--- Given records Enclosed Below ---

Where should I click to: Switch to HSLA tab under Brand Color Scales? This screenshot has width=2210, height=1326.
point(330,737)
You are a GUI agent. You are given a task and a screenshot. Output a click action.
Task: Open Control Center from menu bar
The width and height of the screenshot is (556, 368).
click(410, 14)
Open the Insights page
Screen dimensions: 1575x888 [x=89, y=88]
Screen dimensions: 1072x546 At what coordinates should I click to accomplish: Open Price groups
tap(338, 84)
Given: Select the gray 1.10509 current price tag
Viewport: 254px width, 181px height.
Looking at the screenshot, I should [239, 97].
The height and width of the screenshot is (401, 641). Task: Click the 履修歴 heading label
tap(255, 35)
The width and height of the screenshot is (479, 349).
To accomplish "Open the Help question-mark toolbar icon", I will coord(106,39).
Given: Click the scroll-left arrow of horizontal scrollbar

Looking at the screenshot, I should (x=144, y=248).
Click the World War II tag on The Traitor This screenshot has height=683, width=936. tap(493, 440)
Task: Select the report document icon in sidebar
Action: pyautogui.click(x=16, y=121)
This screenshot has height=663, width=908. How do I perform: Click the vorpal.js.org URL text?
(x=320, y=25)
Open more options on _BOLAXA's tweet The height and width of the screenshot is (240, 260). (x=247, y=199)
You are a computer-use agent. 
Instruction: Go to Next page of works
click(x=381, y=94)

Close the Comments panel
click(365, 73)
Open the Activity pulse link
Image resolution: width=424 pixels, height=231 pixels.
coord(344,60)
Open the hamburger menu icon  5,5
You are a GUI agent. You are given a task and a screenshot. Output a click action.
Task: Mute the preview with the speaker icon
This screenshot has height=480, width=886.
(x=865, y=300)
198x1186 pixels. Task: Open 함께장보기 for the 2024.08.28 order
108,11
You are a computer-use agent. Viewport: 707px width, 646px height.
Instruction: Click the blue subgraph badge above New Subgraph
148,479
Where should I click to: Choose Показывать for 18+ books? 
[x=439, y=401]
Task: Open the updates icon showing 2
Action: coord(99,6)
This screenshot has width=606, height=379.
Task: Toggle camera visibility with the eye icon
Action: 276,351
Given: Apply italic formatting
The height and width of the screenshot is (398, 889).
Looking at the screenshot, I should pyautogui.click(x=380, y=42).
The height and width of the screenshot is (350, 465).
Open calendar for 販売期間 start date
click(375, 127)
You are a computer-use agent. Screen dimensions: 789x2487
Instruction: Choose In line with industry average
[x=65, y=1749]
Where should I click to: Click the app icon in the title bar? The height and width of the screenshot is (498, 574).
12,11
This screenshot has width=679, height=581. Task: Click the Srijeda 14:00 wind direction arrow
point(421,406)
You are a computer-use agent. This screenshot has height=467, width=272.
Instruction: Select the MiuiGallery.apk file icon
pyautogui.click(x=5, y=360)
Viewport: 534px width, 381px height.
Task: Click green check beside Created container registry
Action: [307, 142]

--- End of Enclosed Given records ---

Your answer must be the lines from the first line of the records through the line containing "Given: Select the", copied exactly.

Where should I click to: Switch to HSLA tab under Brand Color Scales? This screenshot has width=2210, height=1326.
point(330,737)
You are a GUI agent. You are given a task and a screenshot. Output a click action.
Task: Open Control Center from menu bar
The width and height of the screenshot is (556, 368).
click(410, 14)
Open the Insights page
Screen dimensions: 1575x888 [x=89, y=88]
Screen dimensions: 1072x546 At what coordinates should I click to accomplish: Open Price groups
tap(338, 84)
Given: Select the gray 1.10509 current price tag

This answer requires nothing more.